Peter Geoghegan <pg@bowt.ie> writes:
> On Thu, Jan 17, 2019 at 12:42 PM Tom Lane <tgl@sss.pgh.pa.us> wrote:
>> Now, perhaps we should make such stability a design goal, as it'd allow
>> us to get rid of some "suppress the cascade outputs" hacks in the
>> regression tests. But it's a bit of a new feature. If we wanted to
>> do that, I'd be inclined to do it by absorbing all the pg_depend entries
>> for a particular object into an ObjectAddress array and then sorting
>> them before we process them. The main stumbling block here is "what
>> would the sort order be?". The best idea I can come up with offhand
>> is to sort by OID, which at least for regression test purposes would
>> mean objects would be listed/processed more or less in creation order.
> I think that we might as well have a stable order. Maybe an explicit
> sort step is unnecessary -- we can actually rely on scan order, while
> accepting you'll get a different order with "ignore_system_indexes=on"
> (though without getting substantively different/incorrect messages).
Yeah, that's the policy we've followed so far, but I remain concerned
about its effects on the regression tests. There are a lot of places
where we print full DROP CASCADE output because "it hasn't failed yet".
I fear every one of those is a gotcha that's waiting to bite us.
Also, is index scan order really guaranteed for equal-keyed items?
It isn't today, and I didn't think your patches were going to make
it so.
> I'm slightly concerned that an explicit sort step might present
> difficulties in extreme cases. How much memory are we prepared to
> allocate, just to get a stable order?
We're going to stick all these items into an ObjectAddress array anyway,
so at worst it'd be 2X growth, most likely a lot less since we'd only
be sorting one level of dependency at a time.
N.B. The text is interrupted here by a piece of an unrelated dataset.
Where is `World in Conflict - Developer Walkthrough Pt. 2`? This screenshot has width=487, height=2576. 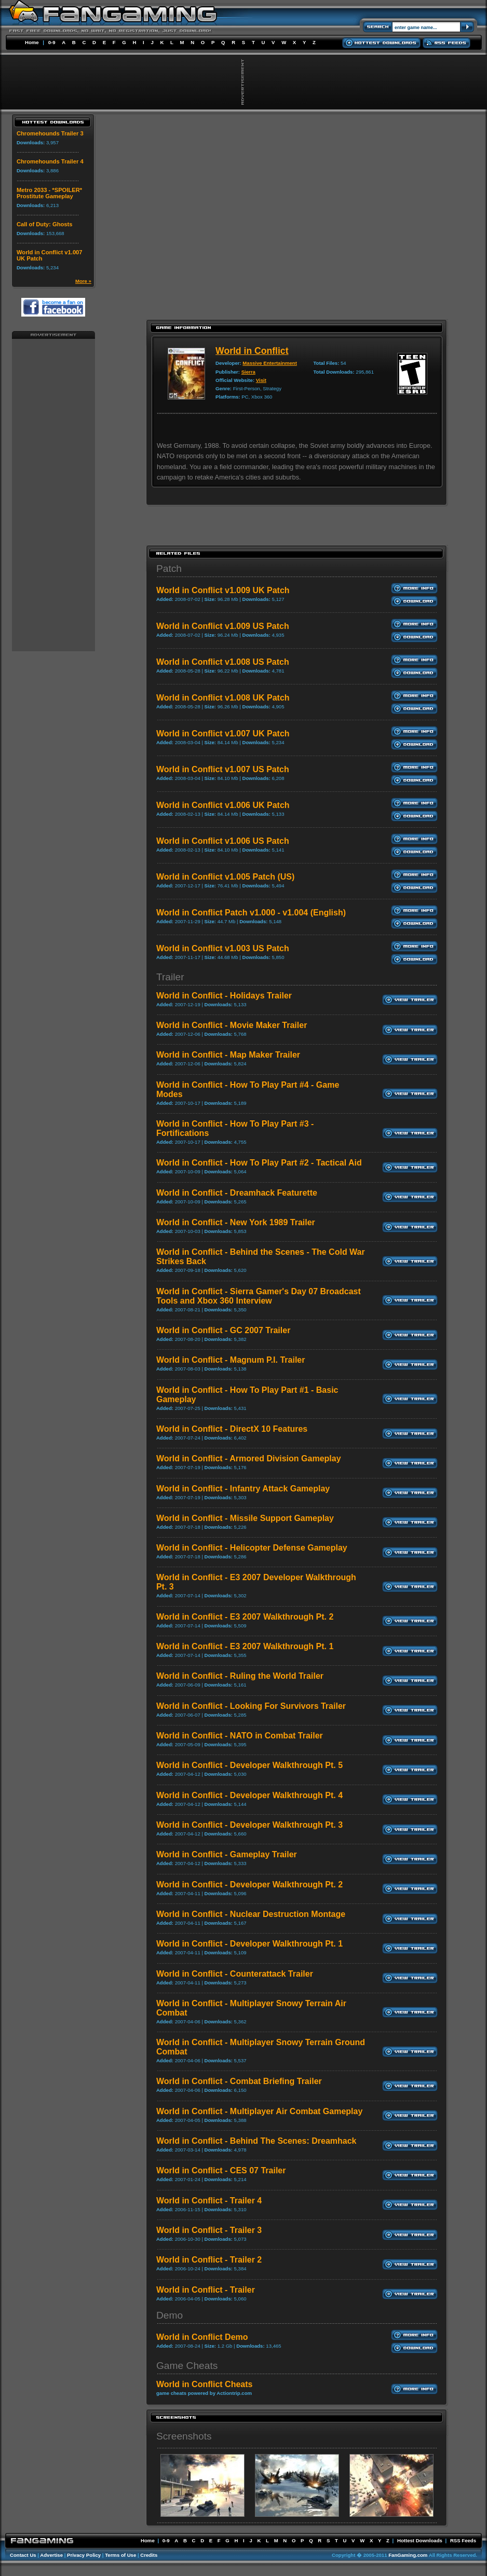
World in Conflict - Developer Walkthrough Pt. 2 is located at coordinates (249, 1884).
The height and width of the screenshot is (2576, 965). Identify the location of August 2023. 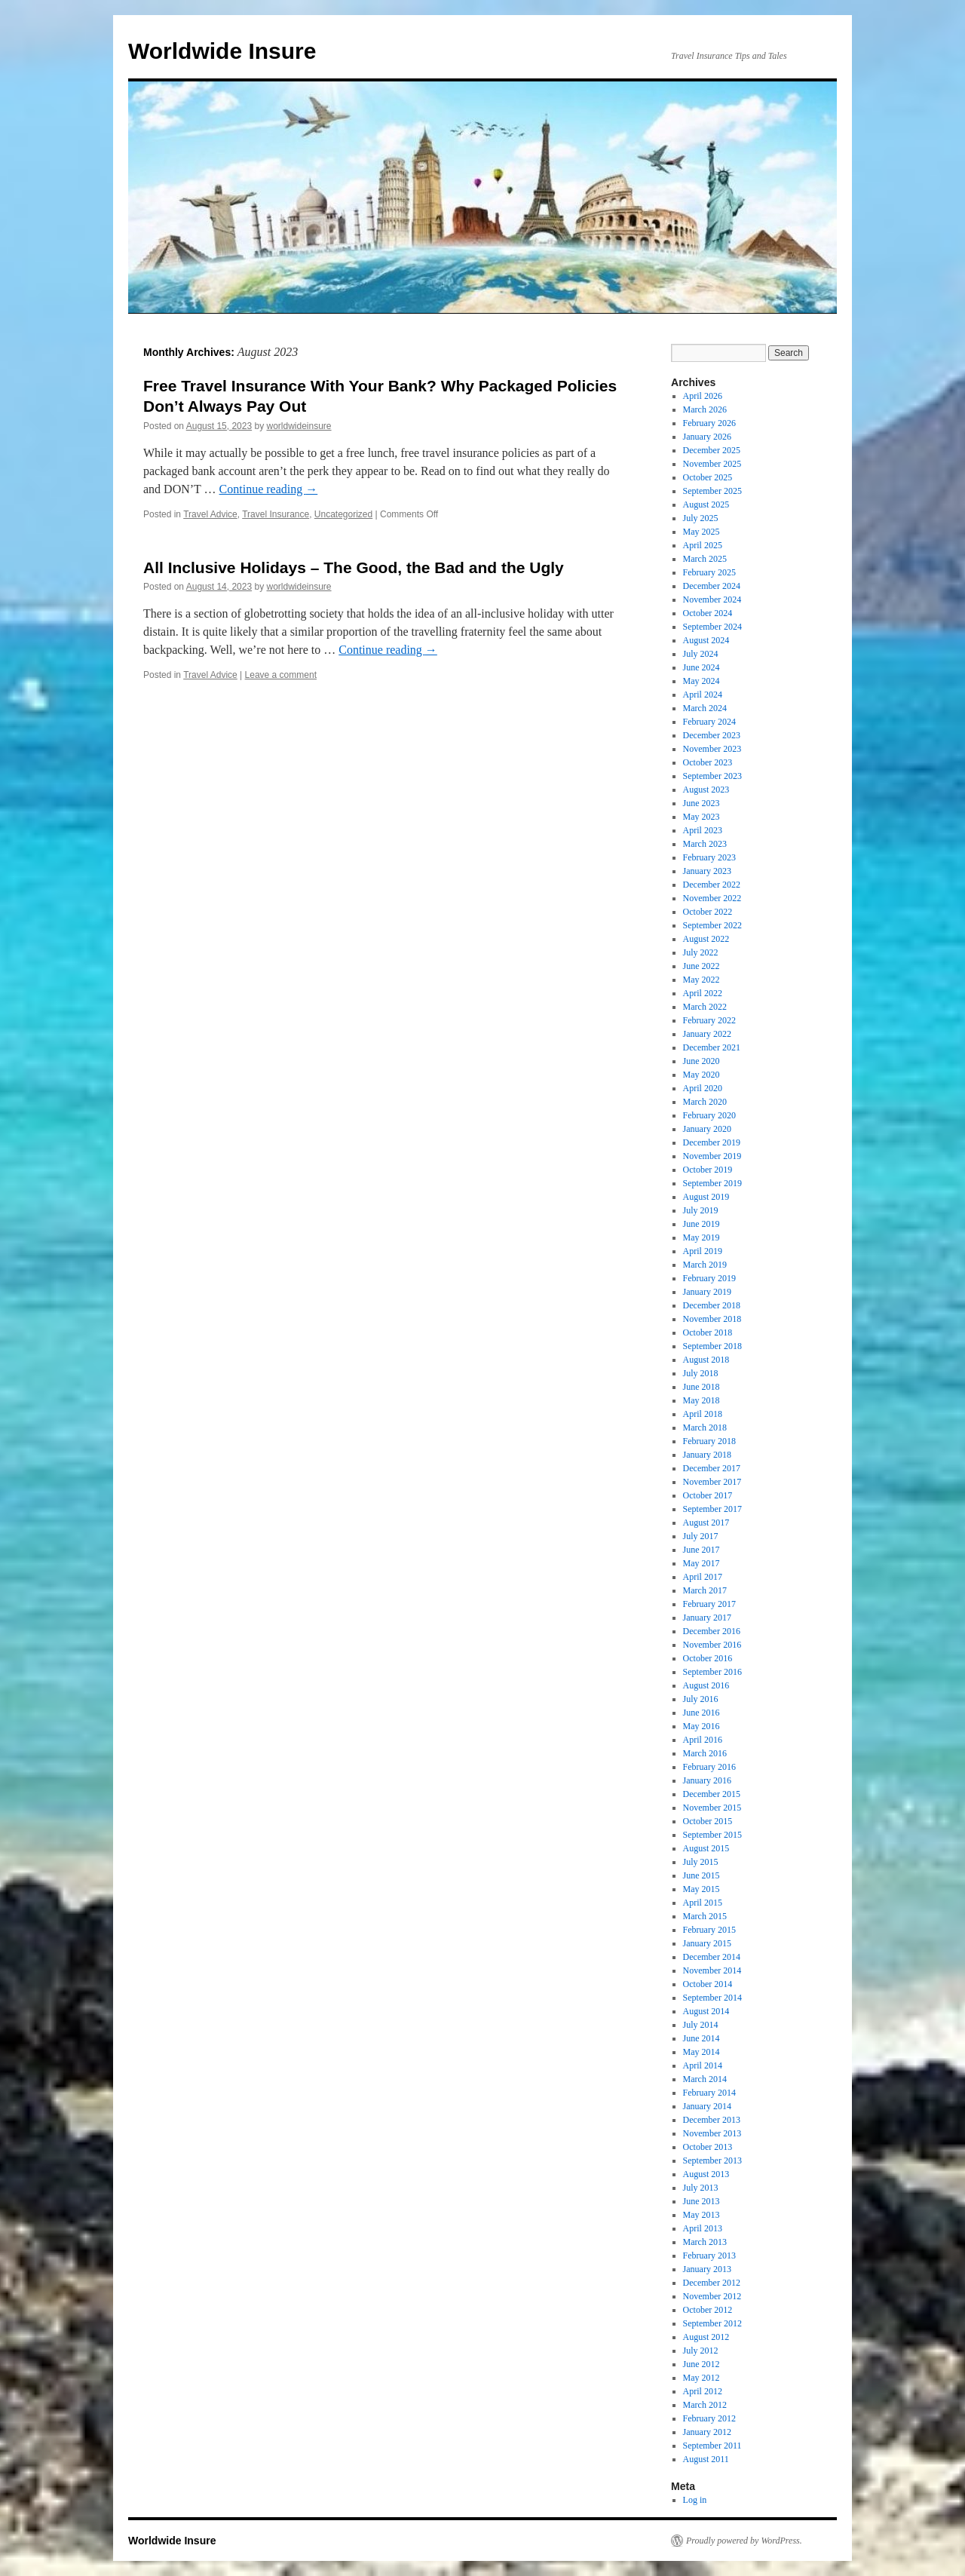
(706, 789).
> As I've pointed out a couple of times already, we can add a 4 byte
> tie-breaker column to both pg_depend indexes without increasing the
> size of the on-disk representation, since the extra space is already
> lost to alignment (we could even add a new 4 byte column to the table
> without any storage overhead, if that happened to make sense).
Meh ... where do you get the 4-byte value from?